Aanspraken uit hoofde van een verdrag

  • 1. Vrijstelling doorgeschoven winsten van vóór 2012

  • 2. Verrekening bij dividenden, interest en royalty’s

  • 3. Verrekening bij innovatieboxroyalty’s

Aanspraken uit hoofde van het Bvdb 2001

  • 4. Vrijstelling doorgeschoven winsten van vóór 2012

  • 5. Verrekening bij dividenden, interest en royalty’s

  • 6. Verrekening bij innovatieboxroyalty’s

Aanspraken uit hoofde van de Wet Vpb 1969

  • 7. Verrekening bij een niet kwalificerende buitenlandse beleggingsdeelneming15

  • 8. Verrekening bij een laagbelaste buitenlandse beleggingsonderneming16, tenzij voor de winst ervan vrijstelling moet worden verleend onder een verdrag17

  • 9. Verrekening bij winst uit een gecontroleerd buitenlands lichaam18

Aanspraken op verrekening uit hoofde van een verdrag zijn van hogere orde dan die uit hoofde van het Bvdb 2001. Wordt echter voor de verdragen de gezamenlijke methode van het Bvdb 2001 toegepast, dan zal de aanspraak op verrekening in rangorde dalen naar het niveau van het Bvdb 2001. Dit acht ik ongewenst bij toepassing van de gezamenlijke methode.

Als voor de verdragen de gezamenlijke methode wordt toegepast dan acht ik het niet bezwaarlijk dat de voorkomingsaanspraak met de 5e rang wordt samengevoegd met de 2e rang en die van de 6e rang wordt samengevoegd met de 3e rang. De verminderingen die voortvloeien uit het Bvdb 2001 verkrijgen in zoverre dezelfde rang als die voortvloeien uit een andere regeling ter vermijding van dubbele belasting.

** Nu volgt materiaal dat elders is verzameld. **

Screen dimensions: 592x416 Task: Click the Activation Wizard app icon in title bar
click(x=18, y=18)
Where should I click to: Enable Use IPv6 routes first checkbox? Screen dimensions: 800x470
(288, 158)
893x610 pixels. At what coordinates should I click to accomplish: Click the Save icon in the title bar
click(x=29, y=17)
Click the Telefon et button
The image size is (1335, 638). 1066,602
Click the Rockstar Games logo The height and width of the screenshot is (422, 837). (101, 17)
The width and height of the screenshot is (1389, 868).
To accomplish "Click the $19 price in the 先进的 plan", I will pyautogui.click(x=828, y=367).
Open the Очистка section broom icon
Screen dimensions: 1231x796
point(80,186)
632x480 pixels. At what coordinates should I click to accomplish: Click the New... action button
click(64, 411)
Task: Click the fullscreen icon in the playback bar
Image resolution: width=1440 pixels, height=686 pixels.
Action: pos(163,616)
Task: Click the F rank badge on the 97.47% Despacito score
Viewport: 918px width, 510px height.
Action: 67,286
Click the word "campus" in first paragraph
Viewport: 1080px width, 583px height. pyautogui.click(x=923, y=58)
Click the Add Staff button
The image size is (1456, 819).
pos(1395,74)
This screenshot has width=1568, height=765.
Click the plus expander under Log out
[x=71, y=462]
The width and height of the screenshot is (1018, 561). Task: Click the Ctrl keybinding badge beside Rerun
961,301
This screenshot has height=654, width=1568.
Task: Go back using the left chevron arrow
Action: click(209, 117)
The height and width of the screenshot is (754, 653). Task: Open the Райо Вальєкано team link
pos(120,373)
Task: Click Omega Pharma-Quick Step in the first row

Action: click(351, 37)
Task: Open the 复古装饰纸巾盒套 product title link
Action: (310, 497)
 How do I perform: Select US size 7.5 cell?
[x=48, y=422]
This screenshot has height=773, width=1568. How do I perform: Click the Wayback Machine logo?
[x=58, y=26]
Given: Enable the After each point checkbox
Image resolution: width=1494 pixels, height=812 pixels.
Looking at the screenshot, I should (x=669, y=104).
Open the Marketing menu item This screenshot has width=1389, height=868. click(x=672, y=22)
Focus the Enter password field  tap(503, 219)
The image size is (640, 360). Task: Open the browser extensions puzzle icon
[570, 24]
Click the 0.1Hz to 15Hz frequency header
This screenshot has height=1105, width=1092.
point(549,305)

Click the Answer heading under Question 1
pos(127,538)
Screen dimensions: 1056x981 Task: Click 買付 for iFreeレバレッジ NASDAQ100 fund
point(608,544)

3.4 Voortwenteling niet verrekende (bron)belasting

3.4.1 Voortwenteling onder de verdragen

In het geval dat de 2e limiet of de verschuldigde belasting de verrekening van de buitenlandse (bron)belasting beperkt, is onder het Bvdb 2001 onder voorwaarden verrekening mogelijk in een later jaar.19 Dit wordt de voortwenteling van niet verrekende (bron)belasting genoemd. Het is mogelijk dat een verdrag niet voorziet in een dergelijke mogelijkheid. Dit acht ik ongewenst. Voor dat geval keur ik daarom het volgende goed.

Goedkeuring

Ik keur voor zover nodig goed dat niet verrekende (bron)belasting onder verdragen kan worden voortgewenteld op dezelfde wijze als niet verrekende (bron)belasting waarop het Bvdb 2001 van toepassing is. De artikelen 14, 14a, 17, 20, 25a, 25ba, 28, 37 en 44 Bvdb 2001 zijn dan van overeenkomstige toepassing.

3.4.2 Voortwenteling bij statuswisseling van een ontwikkelingsland

Het kan voorkomen dat een Mogendheid haar status van ontwikkelingsland verliest. Ook in dat geval blijft het mogelijk om voortgewentelde nog niet verrekende ingehouden buitenlandse (bron)belasting uit een jaar waarin de Mogendheid als ontwikkelingsland kwalificeerde, te verrekenen op grond van het Bvdb 200120.

Verrekening van de voortgewentelde buitenlandse (bron)belasting is niet mogelijk vanaf het moment dat met het voormalige ontwikkelingsland een verdrag is overeengekomen en in werking getreden. Wanneer hierdoor de (bron)belasting uit het voormalige ontwikkelingsland niet verrekend kan worden, geeft toepassing van de gezamenlijke methode (zie hiervoor) mogelijkheden om toch tot een verrekening van deze (bron)belasting te kunnen komen.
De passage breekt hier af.